Tareas por realizar:
A. Devuelve sin cambios el pasaje de la entrevista a Nacha y Favero que comienza en las palabras "Marido y mujer" y se detiene después de "la primera versión?".
B. Según la entrevista a Nacha y Favero, ¿en textos de qué autor se inspira Mucho más que dos?
C. Prolonga la entrevista a Nacha y Favero a partir de su última frase.

"Entre nosotros
hay química en el escenario"...
Variedad de las obras. "No hay un tipo de material en nuestros
espectáculos. Los shows que hacemos en general tienen autores diversos,
épocas y estilos de todo tipo. Y esto es fantástico porque es también un
gran entrenamiento".
Marido y mujer en el
pasado, desde siempre han conformado una prolífica pareja artística, que ha
desarrollado obras inolvidables. Ahora vuelven con una renovada versión de uno
de sus clásicos, Mucho más que dos, inspirado en textos del uruguayo Mario
Benedetti.
Vuelve el maravilloso espectáculo en el que Nacha y Favero
convocaron a los públicos más diversos.
—¿Cuál fue la primera versión?
Nacha hace memoria:
—Me parece que fue en el Di Tella, pero era otra forma.
Cambió por completo.
—Era la famosa línea de la canción Te quiero, completa
Favero.

Datos de origen:

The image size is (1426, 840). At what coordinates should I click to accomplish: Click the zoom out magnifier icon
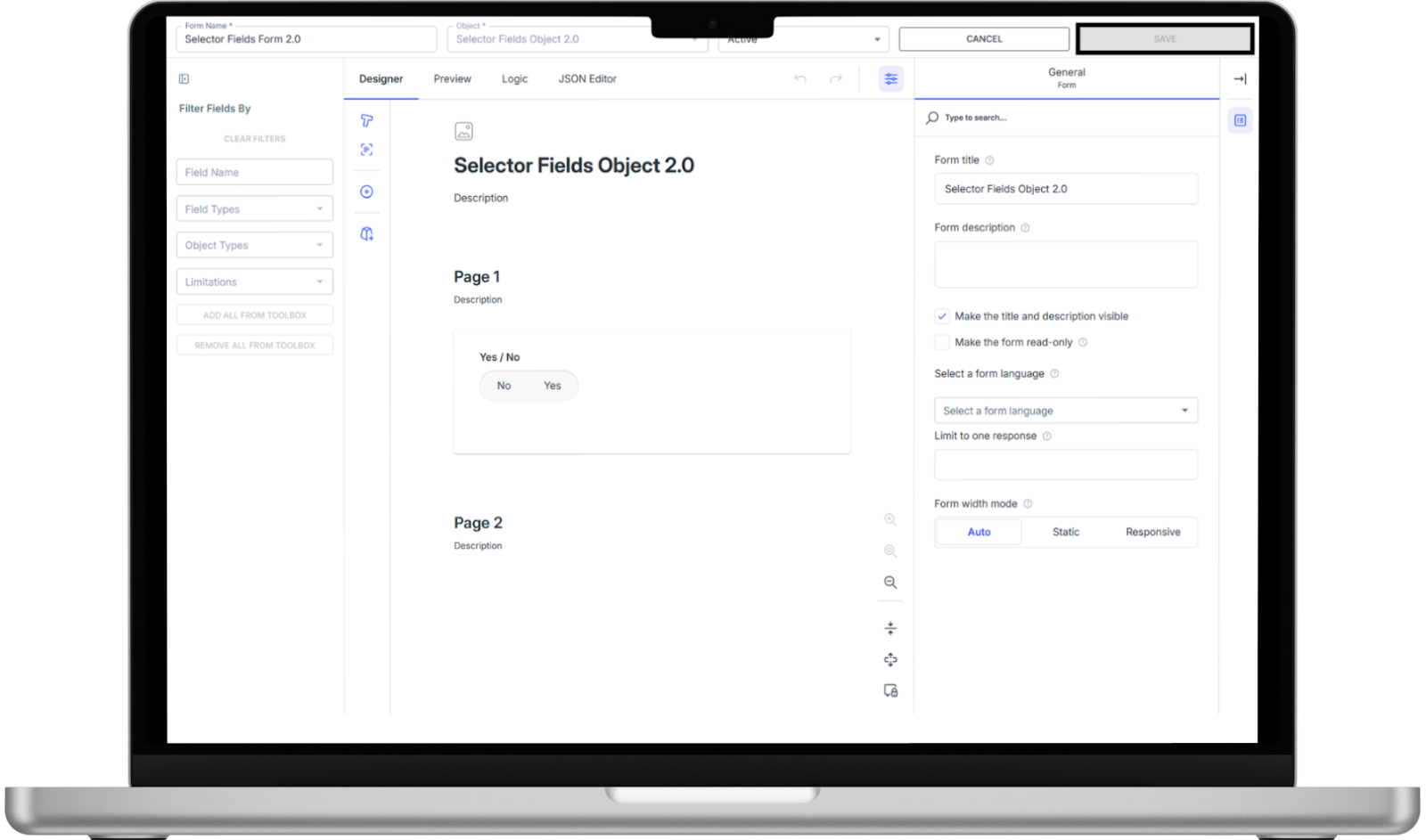pos(889,583)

Respuestas por tarea:
A.
Marido y mujer en el
pasado, desde siempre han conformado una prolífica pareja artística, que ha
desarrollado obras inolvidables. Ahora vuelven con una renovada versión de uno
de sus clásicos, Mucho más que dos, inspirado en textos del uruguayo Mario
Benedetti.
Vuelve el maravilloso espectáculo en el que Nacha y Favero
convocaron a los públicos más diversos.
—¿Cuál fue la primera versión?

B. En textos del uruguayo Mario Benedetti.

C.
—Claro, fue en el Di Tella –insiste Nacha–. Pero ahí todavía
él (señala a Alberto) no estaba. Yo diría que tomó la forma que tiene hoy y que
se convirtió en un clásico nuestro en México. En el exilio. Fue (y sigue
siendo) un espectáculo “abrepuertas”. Un espectáculo que es como una llave
mágica que no falla en ninguna parte.
—Yo me acuerdo, como una especie de señal de supervivencia
del destino, de que cuando la Triple A los persiguió a ustedes hasta el
aeropuerto de Ezeiza, a vos, Nacha, se te cayó la valija y todo el contenido se
desparramó por el suelo. La vida de ustedes corría peligro.
—Pasaron tantas cosas –suspira Nacha–. Y esa salida ocurrió
dos veces porque nosotros volvimos al país (a pesar de las amenazas) y, en la
segunda oportunidad, en el mismo año, nos pusieron una bomba. Recuerdo muy bien
que la segunda vez un par de guardespaldas me sacó hasta el avión, uno de cada
brazo, sin siquiera tocar el piso. Pasé como flotando por el aeropuerto y
recuerdo muy bien a los amigos que se animaron a ir a despedirnos. Gente que
nos metía plata en los bolsillos para que pudiéramos irnos. Toda una cosa tremenda.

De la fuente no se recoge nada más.